桐葉「重ね重ね宣伝するけど、よう実2期は毎週月曜日に絶賛放送中だよ♪」
龍園「今やってる範囲は船上試験だな。テメェら俺様の大活躍をしかと見届けろよ?」
桐葉「ところでリュンケル、伊吹ちゃんは何故エンディングであんな体勢になってたの?」
龍園「あ?知らねぇよ。這いつくばんのが好きとかそんなんだろ多分」
桐葉「なーんだ、そういうことか」
「「はっはっはっはっは」」
伊吹「アンタら蹴り殺されたいの!?」
10月中旬。そろそろ衣替えを検討しなければならないこの時期、全校生徒は体育館に集まり生徒会長の交代式に出席していた。

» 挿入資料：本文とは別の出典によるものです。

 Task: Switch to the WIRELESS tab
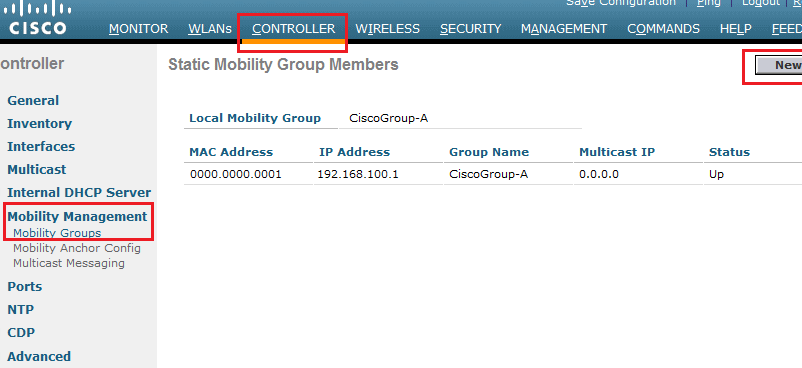click(x=388, y=29)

会長さん……いや、元会長さんが非常に短くまとめた辞任演説を粛々と済ませると、続いて次期生徒会長のみやびん先輩がマイクの前に立ち、途中までは非常に礼儀正しく就任の挨拶を行っていたのだが、不意に危ない気配を漂わせたかと思えば、生徒会の仕組みを一新すると高らかに宣言した。
役員の任期を在学中無期限化、規定人数制限の撤廃、不適格な役員の投票による罷免制度……つまりこれは、以前みやびん先輩が言っていたことへの第一歩なんだろうね。
「ここに集まった生徒、先生方、そして前生徒会長の率いた生徒会の皆さんに宣言させていただきます……私は歴代の先輩方が惰性で護ってきた、不必要な伝統を全て棄却し大革命を起こし、この学校を真の実力主義の学校に変えていきますので、どうぞよろしくお願いします」
これまでの元会長さんの活動を全て否定するような挑戦的な演説だが、終了後2年生のほぼ全員が賛同するように大きな拍手を行った。流石みやびん先輩、どうやらカリスマだけなら元会長さんをも凌駕しているようだ。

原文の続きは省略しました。